The first version had a classic infrastructure problem. Every time someone pasted a policy that needed a package we hadn't pre-installed (gymnasium-robotics, dm_control, shimmy), the deploy would fail. We'd add the package to the Docker image, rebuild, redeploy. Five to ten minutes of manual work, every single time.

The fix is almost embarrassingly simple. Every generated script now installs its own dependencies before importing them. Claude includes the pip install calls right in the code. If the package is already there, pip checks in under a second. If it's not, it installs it. The Docker image only needs Python, MuJoCo system libraries, and FFmpeg. Everything else is self-provisioned.

This means a framework we've never seen before just works, as long as Claude can read the repo and figure out what it needs. No Docker rebuild. No redeployment. The system adapts at runtime.

Screenshot of the deploy progress screen showing a 2m 11.85s timer, 'Retry 2: Claude is fixing the script', the policy URL huggingface.co/agattik/so101-lego-policy, and a yellow 'Attempt 2 — Claude is auto-fixing' label with ACT and custom_robotics tags
Self-healing in action. When attempt 1 fails, Claude reads the traceback and rewrites the script live—no human in the loop.

Honest Numbers

We built a test suite of 100 HuggingFace policies across five categories. SB3 MuJoCo policies (the bread and butter) hit around 90% success. SB3 with non-MuJoCo environments lands closer to 70%. CleanRL and Sample Factory drop to 20–30%, because the checkpoint formats are genuinely different and Claude has to reverse-engineer the loading code from the README alone.

The remaining failures are real. Custom checkpoint formats, non-standard environment wrappers, policies that require hardware we don't have. When it fails, Claude translates the Python traceback into plain English so you're not staring at _pickle.UnpicklingError: could not find MARK wondering what you did to deserve this.

Screenshot of a 'Deployment failed' error card. Plain-English summary: 'The program tried to install some required software components but failed during the installation process.' Below it, a Job Details JSON panel showing job_id, status: error, the full message, and attempt: 3
When it fails, it fails legibly. Plain-English error up top, raw job JSON underneath for anyone who wants to dig in.

Who This Is For (and What It Could Become)

Right now, this is a tool for roboticists who are tired of being DevOps people. You shouldn't need to debug a Dockerfile to see if a community-trained Humanoid can walk. But there's a second audience here, and it's the policy authors themselves. If you've spent weeks training an RL agent and uploaded it to HuggingFace, you want people to use it. A 30-second video preview is a better signal than any model card.

HuggingFace benefits too. We're not pulling data out of their ecosystem. We're adding a layer on top of it—one that keeps their repos as the source of truth and makes them more useful to browse.

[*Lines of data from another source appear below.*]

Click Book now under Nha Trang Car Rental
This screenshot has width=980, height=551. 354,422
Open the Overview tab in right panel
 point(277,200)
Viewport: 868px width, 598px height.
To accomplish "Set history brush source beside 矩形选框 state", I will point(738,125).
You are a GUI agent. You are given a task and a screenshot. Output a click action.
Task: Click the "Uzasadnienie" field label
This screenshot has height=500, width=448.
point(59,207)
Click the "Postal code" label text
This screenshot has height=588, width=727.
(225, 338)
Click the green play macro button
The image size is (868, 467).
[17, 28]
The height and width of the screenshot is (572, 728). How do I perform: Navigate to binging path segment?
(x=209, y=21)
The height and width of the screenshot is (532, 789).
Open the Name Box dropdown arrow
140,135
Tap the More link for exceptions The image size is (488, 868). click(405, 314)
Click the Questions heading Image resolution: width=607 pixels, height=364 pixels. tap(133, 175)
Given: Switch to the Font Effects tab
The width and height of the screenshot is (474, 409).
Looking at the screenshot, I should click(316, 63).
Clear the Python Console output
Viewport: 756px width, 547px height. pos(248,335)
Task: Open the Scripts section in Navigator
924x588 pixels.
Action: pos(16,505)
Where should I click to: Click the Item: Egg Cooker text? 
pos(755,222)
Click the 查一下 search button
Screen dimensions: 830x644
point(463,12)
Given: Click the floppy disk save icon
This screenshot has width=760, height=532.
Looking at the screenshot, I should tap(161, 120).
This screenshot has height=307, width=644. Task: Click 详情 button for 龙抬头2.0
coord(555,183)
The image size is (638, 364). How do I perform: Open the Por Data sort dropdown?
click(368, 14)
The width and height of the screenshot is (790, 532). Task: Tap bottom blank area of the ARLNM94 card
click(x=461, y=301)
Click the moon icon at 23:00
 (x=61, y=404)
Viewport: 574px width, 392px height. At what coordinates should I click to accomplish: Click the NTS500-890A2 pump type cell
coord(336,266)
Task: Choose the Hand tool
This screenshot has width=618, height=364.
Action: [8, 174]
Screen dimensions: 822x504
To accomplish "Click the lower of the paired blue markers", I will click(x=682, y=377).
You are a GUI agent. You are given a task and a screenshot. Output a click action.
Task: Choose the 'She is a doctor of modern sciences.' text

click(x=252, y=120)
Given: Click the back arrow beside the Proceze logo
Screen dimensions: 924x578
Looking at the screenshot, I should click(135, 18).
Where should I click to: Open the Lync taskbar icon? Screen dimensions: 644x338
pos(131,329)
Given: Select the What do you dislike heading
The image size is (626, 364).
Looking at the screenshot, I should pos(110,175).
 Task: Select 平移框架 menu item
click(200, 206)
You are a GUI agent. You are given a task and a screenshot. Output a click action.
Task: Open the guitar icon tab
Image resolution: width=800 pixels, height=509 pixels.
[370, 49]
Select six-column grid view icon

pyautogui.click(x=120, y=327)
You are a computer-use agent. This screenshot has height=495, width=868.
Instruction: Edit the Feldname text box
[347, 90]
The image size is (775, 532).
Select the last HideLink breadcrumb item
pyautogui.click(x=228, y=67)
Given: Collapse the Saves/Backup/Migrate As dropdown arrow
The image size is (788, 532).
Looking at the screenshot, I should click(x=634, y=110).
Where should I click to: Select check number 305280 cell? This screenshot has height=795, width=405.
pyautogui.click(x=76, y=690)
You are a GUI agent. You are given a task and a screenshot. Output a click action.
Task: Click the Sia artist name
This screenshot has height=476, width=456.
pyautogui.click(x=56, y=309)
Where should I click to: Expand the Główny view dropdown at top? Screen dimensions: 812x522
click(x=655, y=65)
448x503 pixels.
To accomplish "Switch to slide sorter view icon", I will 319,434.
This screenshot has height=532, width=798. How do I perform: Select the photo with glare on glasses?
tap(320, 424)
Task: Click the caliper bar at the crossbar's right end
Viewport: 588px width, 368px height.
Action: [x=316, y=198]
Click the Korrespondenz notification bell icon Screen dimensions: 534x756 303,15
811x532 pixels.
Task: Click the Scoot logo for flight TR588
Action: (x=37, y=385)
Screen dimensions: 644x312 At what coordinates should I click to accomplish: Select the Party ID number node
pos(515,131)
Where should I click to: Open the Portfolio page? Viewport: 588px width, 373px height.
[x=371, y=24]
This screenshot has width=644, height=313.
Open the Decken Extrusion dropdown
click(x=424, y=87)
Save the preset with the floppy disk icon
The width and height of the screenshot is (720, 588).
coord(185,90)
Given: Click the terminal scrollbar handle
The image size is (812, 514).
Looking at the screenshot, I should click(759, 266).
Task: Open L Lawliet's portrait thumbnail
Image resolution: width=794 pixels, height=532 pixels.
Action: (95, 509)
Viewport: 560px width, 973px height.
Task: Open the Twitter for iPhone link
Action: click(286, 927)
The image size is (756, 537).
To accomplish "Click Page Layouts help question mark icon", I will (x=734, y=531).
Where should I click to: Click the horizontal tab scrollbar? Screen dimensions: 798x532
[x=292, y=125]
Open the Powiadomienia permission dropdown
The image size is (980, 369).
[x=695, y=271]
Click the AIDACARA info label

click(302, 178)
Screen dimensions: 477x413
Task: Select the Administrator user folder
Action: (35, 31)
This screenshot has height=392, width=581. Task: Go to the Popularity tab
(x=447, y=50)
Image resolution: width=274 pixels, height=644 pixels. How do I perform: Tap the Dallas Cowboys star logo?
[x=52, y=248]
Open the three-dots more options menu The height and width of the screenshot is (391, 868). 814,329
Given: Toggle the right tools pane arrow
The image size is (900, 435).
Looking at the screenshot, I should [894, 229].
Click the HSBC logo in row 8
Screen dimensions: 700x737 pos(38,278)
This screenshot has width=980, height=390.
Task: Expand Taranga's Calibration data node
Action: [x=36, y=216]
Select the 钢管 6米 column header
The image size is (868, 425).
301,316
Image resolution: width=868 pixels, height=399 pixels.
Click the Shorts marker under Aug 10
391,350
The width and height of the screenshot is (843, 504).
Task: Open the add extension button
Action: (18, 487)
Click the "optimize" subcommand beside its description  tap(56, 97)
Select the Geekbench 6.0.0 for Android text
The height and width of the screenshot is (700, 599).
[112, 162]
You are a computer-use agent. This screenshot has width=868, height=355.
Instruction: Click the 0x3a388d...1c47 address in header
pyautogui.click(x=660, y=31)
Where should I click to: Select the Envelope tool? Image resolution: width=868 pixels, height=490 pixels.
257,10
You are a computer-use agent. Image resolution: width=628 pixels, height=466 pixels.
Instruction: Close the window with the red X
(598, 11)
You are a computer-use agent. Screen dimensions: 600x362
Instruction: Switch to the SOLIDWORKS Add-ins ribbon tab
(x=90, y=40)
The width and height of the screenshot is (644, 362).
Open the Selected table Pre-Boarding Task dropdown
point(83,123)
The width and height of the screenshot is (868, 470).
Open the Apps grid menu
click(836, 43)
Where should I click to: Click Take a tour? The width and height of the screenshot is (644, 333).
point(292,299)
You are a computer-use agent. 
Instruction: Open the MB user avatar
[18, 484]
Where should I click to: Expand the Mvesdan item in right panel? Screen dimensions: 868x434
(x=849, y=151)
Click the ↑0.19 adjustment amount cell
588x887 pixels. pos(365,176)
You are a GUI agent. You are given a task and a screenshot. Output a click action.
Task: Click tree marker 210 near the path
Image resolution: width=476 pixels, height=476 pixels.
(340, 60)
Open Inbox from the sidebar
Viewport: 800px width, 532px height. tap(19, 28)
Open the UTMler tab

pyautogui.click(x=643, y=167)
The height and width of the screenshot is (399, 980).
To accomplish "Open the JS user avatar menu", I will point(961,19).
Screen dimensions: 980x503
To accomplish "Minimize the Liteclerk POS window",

This is still a crude system. One A100, no job queue, single-tenant. But it solves a clear problem, and solving a clear problem is always the right place to start.

What comes next is the part I'm most excited about: social features. A way for a wider audience to rate, comment on, and curate these policies. Not just “can this Ant walk?” but “is this the best Ant walker on HuggingFace, and who in the community thinks so?” That's a different project, built on top of this one. We'll get there.

Screenshot of a completed deploy: TQC Humanoid Walker — 'Truncated Quantile Critics, highest reward humanoid walker' — completed in 39 seconds. A MuJoCo humanoid stands on a checkerboard floor. Buttons for 'Deploy another' and 'Download MP4' sit below the video
Success state: 39 seconds from URL paste to a downloadable MP4 of a humanoid taking its first steps.

For now, paste a URL and see what happens.